Je trouve juste que les jeux du Môssieur Cathala que j’ai déjà pu essayer m’ont plu, et je trouve que l’homme est plutôt disponible (je l’ai vu répondre de nombreuses fois sur des sites ou des réseaux sociaux), proche des joueurs (j’ai lu quelque part qu’il concevait ses jeux dans sa tanière en Savoie avant de descendre à la ville les faire tester dans une association de jeux où il a ses habitudes / il est présent sur de nombreux festivals) et il a une bonne tête! (ce qui est totalement subjectif et n’apporte rien au débat mais souligne bien le fait que j’écris ce que je veux).
Alors là du coup on ne parle pas d’un nouveau jeu à proprement parler, mais plutôt d’une réédition de l’un de ses premiers jeux qui n’était plus disponible.
Kiwara est donc sorti en 2004 sous le nom Drôles de Zèbres.
Il ressort donc cette année avec un nouveau design, nouvel illustrateur, et nouvel éditeur.
Môssieur Cathala a souhaité travailler avec Franck Drevon pour les illustrations, et son nouvel éditeur Oz Editions a dit oui.
Et c’est tant mieux.
Prévu pour 2 joueurs, à partir de 8 ans et pour une durée d’environ 30 minutes, Kiwara est un jeu de stratégie, de pose « d’ouvriers »et de majorité.
Chaque joueur a à sa disposition 15 jetons animaux:
6 gazelles
5 zèbres
2 crocodiles
1 éléphant
1 lion
Le plateau est divisé en 30 cases, et 6 territoires de 3, 5 ou 7 cases.

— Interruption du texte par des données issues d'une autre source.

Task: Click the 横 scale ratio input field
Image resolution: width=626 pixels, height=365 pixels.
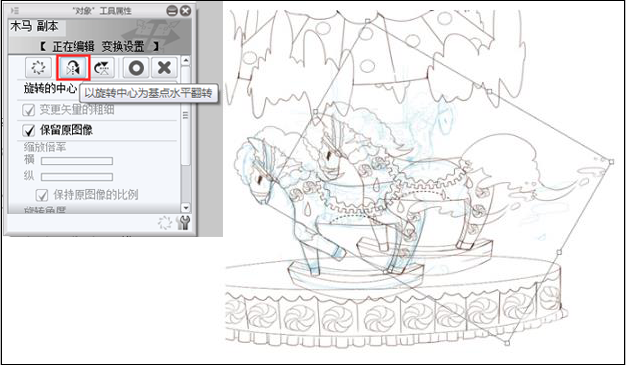Action: click(77, 161)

Un chemin de ronde entoure le plateau, sur lequel on y déplacera un totem qui indiquera dans quelle ligne poser son jeton.
Lors du 1er tour, le joueur place le totem sur le chemin de ronde de son choix.
Chaque joueur, à commencer par son adversaire, va effectuer les 2 actions suivantes:
Poser un jeton animal sur le plateau, sur une case vide de son choix située dans la rangée en face du totem.
Déplacer le totem de 1 à 3 cases dans le sens horaire, pour obliger son adversaire à jouer dans la rangée en face du totem à son prochain tour.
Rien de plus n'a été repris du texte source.